My Canyon Ultimate CF.Awesome bike, light ,
View attachment 280684
very stiff ,comfortable,nice road feel and perfect handling.


----------



## agravic (Dec 12, 2011)

May I ask how you got yours. I've always envied their mtn offerings and wanted to get a ultimate cf. But no distributors and worry about warranty should I need it. 

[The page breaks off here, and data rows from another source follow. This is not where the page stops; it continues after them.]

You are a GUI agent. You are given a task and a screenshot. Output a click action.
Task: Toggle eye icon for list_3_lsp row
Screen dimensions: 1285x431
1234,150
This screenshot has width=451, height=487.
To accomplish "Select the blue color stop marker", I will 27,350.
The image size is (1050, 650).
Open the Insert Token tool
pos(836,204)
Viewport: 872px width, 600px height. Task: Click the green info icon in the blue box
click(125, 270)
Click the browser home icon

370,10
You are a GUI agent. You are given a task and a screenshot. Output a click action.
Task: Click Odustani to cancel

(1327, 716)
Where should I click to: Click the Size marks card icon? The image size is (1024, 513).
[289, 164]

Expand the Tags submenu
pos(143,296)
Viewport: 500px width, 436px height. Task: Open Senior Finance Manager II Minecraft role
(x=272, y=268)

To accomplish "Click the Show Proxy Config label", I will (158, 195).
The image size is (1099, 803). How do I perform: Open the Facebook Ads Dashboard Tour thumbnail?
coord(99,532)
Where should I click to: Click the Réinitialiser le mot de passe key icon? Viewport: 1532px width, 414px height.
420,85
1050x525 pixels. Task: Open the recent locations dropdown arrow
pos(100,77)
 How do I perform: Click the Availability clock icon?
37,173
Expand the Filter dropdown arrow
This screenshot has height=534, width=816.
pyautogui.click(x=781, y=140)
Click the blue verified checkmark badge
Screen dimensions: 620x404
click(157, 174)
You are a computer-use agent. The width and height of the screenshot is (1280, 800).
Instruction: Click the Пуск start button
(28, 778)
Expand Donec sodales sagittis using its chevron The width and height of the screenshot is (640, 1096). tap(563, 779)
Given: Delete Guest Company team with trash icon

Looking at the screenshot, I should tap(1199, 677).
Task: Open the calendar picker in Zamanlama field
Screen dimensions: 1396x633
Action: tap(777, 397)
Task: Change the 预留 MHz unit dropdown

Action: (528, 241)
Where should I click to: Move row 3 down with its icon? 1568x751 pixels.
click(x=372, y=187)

Nice looking bike! Is your front elite cage upside down?


----------



## cannonf600 (Nov 9, 2008)

Found it on the internet after searching for about a year for a 56.I have a friend who is going to USSR in about a month and another that his wife is from Austria but I did not tie that much money in a new one.I will ride this until they release a Ultimate SLX Disc and Shimano has road hydraulic disc brakes.I was worried about buying a carbon bike (when i bought my first carbon MTB bike)without a warranty but it can be repaired better than before any damage at very reasonable cost.Yes that bottle cage is upside down,I had my pump bracket off several times and it got mounted wrong,thanks for noticing!


----------



## eschmunk (Jun 10, 2012)

I ride an '12 ultimate al 9.0sl. Would have bought the carbon but I wanted SRAM Force and the slightly better wheel set. I am stationed in stuttgart which is 170 miles from the canyon factory. Would have gotten one of their mountain bikes but had already purchased a '12 Trek Fuel EX 7. They are certainly a great value, lot of bike for the money.


----------